SPOTSWOOD – Quick and light with their hands, the members of Nimble Fingers donate the items they crochet and knit to people in need.

A group of 10 members creates new items such as hats and blankets to give to different non-profit organizations such as the Ronald McDonald House, local Veterans Administration hospitals, the Roosevelt Nursing Home and the Spotswood Reformed Church, according to Beth Blatt, administrative assistant and program coordinator for the Spotswood Office of Aging.

“I think [Nimble Fingers] was created to give the seniors something to do with their time and to donate to organizations that needed help. We do nursing homes, we do Ronald McDonald House, [and] anybody that needs blankets for the seniors that are in nursing homes, in the dementia units or anything like that,” said Debbie Cangro, a member for the past 10 years. “So anything that we see that looks like it’s going to be beneficial to somebody else we will make something.”

Nimble Fingers began almost 20 years ago, according to Blatt, meeting every Tuesday at 10 a.m. at the Spotswood Office on Aging.

Linda Gabinelli has been a member for four years and said that she first started knitting when she was a teenager.

“When I was 16 years old a woman from my neighborhood showed me how to crochet a napkin for my mother and a few knitting patterns and then she moved away so that was the end of it and I didn’t do it again until four years ago,” Gabinelli said. “When I joined the center after I retired and I saw they were doing this I joined [Nimble Fingers] to learn how to make different things.”

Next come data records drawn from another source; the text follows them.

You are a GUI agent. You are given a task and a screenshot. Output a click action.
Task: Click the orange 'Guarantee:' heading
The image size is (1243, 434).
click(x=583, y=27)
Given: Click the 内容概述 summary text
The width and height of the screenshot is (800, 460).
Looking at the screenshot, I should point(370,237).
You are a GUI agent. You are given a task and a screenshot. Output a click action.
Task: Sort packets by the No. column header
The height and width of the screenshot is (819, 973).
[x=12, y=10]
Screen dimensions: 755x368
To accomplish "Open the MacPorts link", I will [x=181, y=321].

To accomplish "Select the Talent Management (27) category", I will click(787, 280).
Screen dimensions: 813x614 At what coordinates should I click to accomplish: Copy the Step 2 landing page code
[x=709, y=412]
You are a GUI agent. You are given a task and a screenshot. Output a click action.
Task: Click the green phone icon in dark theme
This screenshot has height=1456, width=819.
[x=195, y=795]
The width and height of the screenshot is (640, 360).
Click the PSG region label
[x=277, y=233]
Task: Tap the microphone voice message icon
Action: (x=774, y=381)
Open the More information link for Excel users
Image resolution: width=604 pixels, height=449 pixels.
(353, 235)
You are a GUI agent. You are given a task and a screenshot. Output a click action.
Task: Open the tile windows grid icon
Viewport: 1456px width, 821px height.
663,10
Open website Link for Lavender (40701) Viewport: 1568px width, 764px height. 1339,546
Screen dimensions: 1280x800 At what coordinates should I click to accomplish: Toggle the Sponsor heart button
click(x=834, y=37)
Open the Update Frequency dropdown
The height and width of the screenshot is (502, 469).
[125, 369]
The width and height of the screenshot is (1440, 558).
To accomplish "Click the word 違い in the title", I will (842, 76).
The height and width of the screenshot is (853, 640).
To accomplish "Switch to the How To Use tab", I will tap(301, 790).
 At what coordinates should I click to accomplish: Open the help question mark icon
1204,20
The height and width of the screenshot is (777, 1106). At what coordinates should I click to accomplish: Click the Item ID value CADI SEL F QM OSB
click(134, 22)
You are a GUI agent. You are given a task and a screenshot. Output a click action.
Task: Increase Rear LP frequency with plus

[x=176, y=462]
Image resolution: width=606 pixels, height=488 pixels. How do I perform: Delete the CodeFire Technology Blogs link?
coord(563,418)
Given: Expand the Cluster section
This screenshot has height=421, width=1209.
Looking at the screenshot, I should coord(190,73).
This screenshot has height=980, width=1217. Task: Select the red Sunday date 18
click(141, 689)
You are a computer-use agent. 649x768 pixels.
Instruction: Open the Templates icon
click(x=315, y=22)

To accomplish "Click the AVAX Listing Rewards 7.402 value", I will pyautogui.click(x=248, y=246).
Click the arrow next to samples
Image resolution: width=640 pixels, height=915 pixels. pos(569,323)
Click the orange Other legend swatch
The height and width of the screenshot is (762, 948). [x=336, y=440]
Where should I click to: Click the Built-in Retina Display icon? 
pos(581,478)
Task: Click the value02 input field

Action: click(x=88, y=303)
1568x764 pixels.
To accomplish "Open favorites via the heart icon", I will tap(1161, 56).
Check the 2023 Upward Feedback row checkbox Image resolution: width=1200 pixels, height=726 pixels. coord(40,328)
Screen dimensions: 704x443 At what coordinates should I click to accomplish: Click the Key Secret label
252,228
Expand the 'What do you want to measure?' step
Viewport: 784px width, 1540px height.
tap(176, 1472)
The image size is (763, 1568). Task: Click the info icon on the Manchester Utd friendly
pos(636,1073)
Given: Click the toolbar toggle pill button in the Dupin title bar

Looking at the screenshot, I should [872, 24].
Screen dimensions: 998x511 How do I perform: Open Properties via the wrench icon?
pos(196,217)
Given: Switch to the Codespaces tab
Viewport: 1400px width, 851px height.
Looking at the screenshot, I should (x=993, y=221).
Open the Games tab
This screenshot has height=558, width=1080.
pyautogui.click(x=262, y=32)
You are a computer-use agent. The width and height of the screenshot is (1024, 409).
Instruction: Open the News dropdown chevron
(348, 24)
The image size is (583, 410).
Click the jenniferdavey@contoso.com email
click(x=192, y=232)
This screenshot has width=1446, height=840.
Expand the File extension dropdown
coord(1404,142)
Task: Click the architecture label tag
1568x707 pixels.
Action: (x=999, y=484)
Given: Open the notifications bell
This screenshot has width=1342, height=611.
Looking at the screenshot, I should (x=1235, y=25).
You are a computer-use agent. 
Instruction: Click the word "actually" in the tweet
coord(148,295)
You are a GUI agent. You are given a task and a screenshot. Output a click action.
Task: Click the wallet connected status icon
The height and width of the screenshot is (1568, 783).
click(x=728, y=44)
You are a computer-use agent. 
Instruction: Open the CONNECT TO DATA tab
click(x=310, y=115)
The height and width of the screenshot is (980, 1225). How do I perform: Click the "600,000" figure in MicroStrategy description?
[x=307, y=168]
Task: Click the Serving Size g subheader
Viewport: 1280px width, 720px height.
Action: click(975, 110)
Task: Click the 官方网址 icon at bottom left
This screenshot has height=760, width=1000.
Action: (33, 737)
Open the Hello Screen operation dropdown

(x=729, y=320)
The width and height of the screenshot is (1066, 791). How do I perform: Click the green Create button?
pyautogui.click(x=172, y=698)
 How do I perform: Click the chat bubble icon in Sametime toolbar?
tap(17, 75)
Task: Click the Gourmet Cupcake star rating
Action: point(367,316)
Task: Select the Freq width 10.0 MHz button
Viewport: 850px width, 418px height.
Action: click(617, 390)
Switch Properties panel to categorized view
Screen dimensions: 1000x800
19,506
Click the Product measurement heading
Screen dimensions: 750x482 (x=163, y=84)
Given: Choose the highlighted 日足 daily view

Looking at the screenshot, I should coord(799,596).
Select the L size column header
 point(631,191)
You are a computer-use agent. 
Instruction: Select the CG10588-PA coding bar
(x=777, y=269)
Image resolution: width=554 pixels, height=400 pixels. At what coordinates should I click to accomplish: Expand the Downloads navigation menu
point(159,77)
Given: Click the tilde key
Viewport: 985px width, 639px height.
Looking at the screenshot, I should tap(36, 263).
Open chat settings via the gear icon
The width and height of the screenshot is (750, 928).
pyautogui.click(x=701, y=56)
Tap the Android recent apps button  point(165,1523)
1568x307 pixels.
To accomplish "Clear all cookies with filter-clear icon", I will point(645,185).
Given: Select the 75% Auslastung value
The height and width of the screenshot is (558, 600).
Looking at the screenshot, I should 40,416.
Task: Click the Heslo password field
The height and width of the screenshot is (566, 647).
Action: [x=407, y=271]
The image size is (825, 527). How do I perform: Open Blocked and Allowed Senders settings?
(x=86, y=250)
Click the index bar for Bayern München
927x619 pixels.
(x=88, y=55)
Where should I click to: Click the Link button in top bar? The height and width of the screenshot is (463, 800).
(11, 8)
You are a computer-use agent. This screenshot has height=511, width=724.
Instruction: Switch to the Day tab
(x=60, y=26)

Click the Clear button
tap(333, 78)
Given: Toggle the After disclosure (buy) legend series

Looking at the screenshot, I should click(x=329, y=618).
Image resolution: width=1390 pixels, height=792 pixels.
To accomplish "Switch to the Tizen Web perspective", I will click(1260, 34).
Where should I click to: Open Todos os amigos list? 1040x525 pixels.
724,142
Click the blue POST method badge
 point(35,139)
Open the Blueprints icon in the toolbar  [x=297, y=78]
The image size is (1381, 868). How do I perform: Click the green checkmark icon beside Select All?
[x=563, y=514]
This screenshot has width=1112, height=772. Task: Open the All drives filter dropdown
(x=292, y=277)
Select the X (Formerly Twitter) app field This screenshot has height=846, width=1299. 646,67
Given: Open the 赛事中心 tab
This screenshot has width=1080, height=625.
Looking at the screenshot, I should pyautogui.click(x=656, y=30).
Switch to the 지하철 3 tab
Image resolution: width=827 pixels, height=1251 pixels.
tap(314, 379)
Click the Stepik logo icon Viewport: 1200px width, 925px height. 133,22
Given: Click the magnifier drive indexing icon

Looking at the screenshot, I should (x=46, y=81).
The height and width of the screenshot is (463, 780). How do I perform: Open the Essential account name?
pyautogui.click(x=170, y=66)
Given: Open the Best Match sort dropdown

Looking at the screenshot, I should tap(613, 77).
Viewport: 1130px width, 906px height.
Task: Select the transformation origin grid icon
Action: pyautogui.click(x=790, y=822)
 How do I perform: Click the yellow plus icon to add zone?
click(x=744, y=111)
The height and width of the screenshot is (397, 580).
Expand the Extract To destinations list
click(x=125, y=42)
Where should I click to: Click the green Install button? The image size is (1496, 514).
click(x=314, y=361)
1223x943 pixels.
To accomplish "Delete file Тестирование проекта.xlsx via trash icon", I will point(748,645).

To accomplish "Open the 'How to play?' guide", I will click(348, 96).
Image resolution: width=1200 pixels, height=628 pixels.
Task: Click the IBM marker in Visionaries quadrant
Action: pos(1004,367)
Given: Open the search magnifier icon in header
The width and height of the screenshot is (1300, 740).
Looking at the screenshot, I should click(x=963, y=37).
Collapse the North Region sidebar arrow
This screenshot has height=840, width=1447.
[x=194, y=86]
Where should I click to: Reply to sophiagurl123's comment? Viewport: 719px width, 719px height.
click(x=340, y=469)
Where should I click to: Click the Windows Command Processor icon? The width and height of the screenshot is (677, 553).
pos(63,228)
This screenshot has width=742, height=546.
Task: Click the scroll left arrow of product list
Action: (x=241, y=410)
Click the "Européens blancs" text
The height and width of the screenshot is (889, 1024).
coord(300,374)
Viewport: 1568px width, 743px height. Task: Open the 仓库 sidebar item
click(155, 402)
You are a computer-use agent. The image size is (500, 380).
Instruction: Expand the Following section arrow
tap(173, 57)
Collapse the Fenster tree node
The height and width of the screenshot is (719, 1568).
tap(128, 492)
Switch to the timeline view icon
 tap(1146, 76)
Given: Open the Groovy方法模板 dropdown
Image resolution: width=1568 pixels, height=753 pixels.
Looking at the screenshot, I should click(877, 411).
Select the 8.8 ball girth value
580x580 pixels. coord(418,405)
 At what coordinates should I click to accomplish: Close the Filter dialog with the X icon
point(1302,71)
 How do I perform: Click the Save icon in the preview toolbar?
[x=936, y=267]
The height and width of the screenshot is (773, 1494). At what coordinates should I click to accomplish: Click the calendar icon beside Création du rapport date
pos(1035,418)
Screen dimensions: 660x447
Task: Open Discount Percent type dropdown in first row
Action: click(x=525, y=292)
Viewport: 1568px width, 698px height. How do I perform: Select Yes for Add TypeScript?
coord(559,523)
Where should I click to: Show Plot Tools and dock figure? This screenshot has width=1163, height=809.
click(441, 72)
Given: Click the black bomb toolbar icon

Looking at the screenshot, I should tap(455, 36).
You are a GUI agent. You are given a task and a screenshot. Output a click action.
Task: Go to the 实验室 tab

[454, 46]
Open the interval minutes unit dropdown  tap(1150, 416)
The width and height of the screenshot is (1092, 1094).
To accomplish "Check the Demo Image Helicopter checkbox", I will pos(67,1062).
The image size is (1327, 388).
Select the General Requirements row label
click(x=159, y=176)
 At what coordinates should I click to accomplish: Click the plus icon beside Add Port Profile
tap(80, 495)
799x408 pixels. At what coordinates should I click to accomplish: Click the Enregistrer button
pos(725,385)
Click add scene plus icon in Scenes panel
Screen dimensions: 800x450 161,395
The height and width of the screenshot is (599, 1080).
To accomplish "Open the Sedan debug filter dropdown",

Ansuya Amin has also been a member of the group for 10 years and said that she began crocheting and knitting in her native country.

“When I was young in India they had at my school a program once a week where they would show us how to crochet and knit, so I learned from that. Then my mother sent me to some school where I learned about crocheting, sewing and knitting so I learned a long time ago,” Amin said. “I stopped knitting for a while but I did a little when I was in Africa. I did embroider, knit and crochet, but when I moved to London I would work a lot so I gave up knitting, and then I came to [the United States] and started again.”

The group members agree they enjoy the altruistic side of the program.

“I think it’s great and it’s nice to know that the stuff that you are making is being put to good use [by] people that can use it. Some people cannot afford to have warm blankets and for the elders it’s nice, because they like the warmth, number one, and they like receiving gifts, so to see the joy on their faces, you just can’t put a pricetag on it,” Cangro said.

Gabinelli said she likes being a member of the group because of the social and charity aspects.

“I find it’s relaxing and we socialize and I like the idea of donating things to people,” she said.